Wakil Ketua MCCC Aldila mengatakan, keterbatasan oksigen dan komoditas kesehatan lainnya adalah situasi yang harus menjadi perhatian khusus. Banyak rumah sakit saat ini mengeluhkan pasokan oksigen yang suplainya tidak pasti.
”Sejumlah rumah sakit sudah berkoordinasi dengan para rekanan supplier (pemasok) oksigen dan dinas kesehatan setempat. Bahkan, banyak rumah sakit saat ini mengisikan tabung oksigennya sendiri ke tempat refill atau pengisian ulang tabung oksigen,” kata Aldila.
Rumah sakit pun banyak yang sudah melakukan upaya memperpanjang usia stok oksigen, triase bencana, mengurangi suplai kepada pasien secara merata, dan sebagainya. Namun, lanjut Aldila, kasus yang begitu tinggi mengakibatkan hal-hal yang dilakukan rumah sakit tersebut masih belum memadai.
Di sisi lain, obat-obatan untuk penanganan Covid-19 sudah mulai terbatas, baik di pasaran maupun di rumah sakit. ”Bilamana hal-hal (ini) tidak diintervensi secara adekuat, layanan kesehatan di Indonesia akan kolaps,” ujar Aldila.
Melihat situasi demikian, Aldila merekomendasikan kepada pemerintah agar segera mengambil sejumlah langkah taktis supaya situasi dapat segera dikendalikan. Pertama, pemerintah mesti segera mengidentifikasi proyeksi kebutuhan oksigen untuk penanganan Covid-19 secara nasional, khususnya Jawa dan Bali.
Kedua, mengidentifikasi kemampuan produksi, distribusi, dan kapasitas maksimal penyedia gas medis oksigen di Indonesia, khususnya Jawa dan Bali. Apabila kapasitas maksimal yang telah mereka lakukan tersebut tidak dapat memenuhi kebutuhan, pemerintah harus mencari jalan keluar lain, seperti bantuan luar negeri dan impor.
Ketiga, menjamin perusahaan penyedia oksigen untuk dapat meningkatkan kapasitas produksi dan distribusi serta menjaga stabilitas harga. Keempat, memantau secara ketat proses produksi dan distribusi oksigen oleh perusahaan penyedia oksigen.
Kelima, menjadikan tempat produksi atau pengisian oksigen dan rumah sakit sebagai obyek vital negara. Keenam, pengawalan kepolisian di tempat produksi, rumah sakit, dan kendaraan distribusi oksigen dibutuhkan khususnya untuk pasokan oksigen bagi rumah sakit dengan keadaan kritis atau kehabisan oksigen. Terkait keterbatasan obat, Aldila juga merekomendasikan langkah-langkah serupa.
Aldila pun mengucapkan belasungkawa atas wafatnya sejumlah tenaga kesehatan (nakes) dan relawan yang gugur dalam penanganan Covid-19. Berdasarkan data Ikatan Dokter Indonesia, sampai 8 Juli 2021, terdata 458 dokter meninggal. Khusus Juli sudah 35 dokter yang meninggal.
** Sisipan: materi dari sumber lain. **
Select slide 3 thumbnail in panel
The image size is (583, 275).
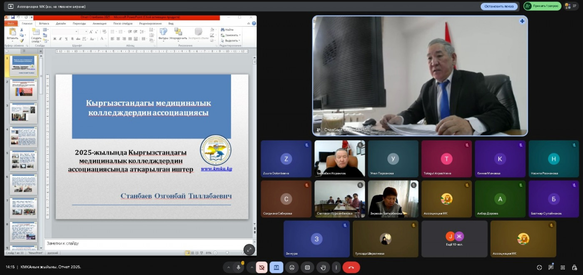[24, 113]
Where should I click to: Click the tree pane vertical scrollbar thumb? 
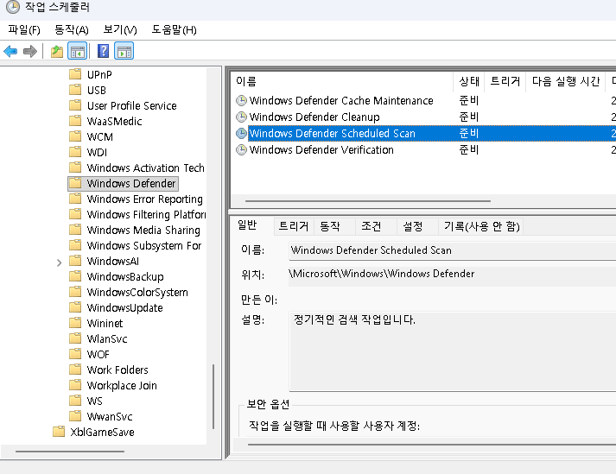(213, 393)
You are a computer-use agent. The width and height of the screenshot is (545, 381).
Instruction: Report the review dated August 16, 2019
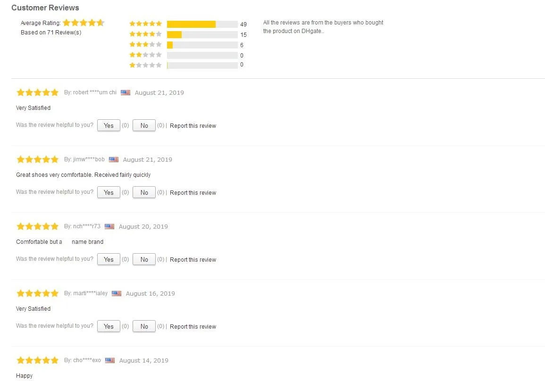point(193,327)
Hal lain yang menjadi sorotan Aldila adalah lonjakan kasus terkonfirmasi Covid-19. Pada 8 Juli 2021 jumlah kasus terkonfirmasi mencapai rekor tertinggi, yakni 38.391 kasus. Pada 11 Juli 2021 angka kematian mencapai 1.007 kasus.
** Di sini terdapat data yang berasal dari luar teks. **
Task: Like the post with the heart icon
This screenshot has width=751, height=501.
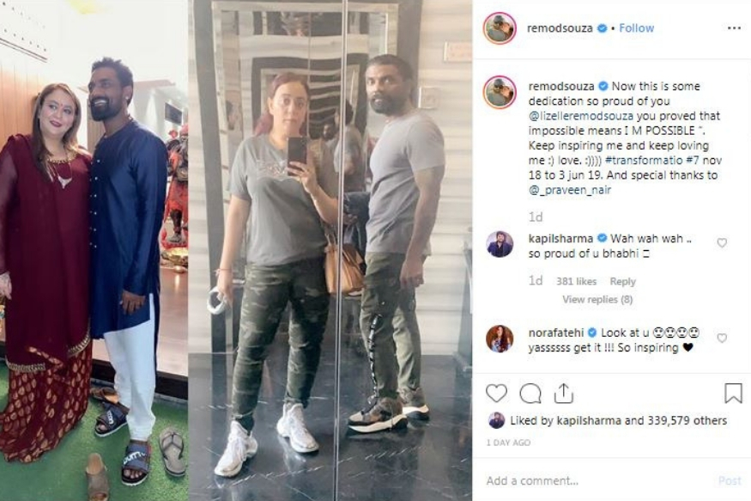Action: click(496, 393)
Penambahan kasus tersebut adalah pasien yang dideteksi melalui tes PCR. Di sisi lain, masih banyak lagi pasien-pasien yang isolasi mandiri dan/atau di luar rumah sakit yang menderita Covid-19 berdasarkan kondisi klinis dan tes cepat antigen.
”Semakin tingginya angka kematian menggambarkan bahwa pasien-pasien dengan kondisi sedang-berat juga tinggi. Konsekuensinya, kebutuhan oksigen semakin meningkat dengan sangat pesat,” kata Aldila.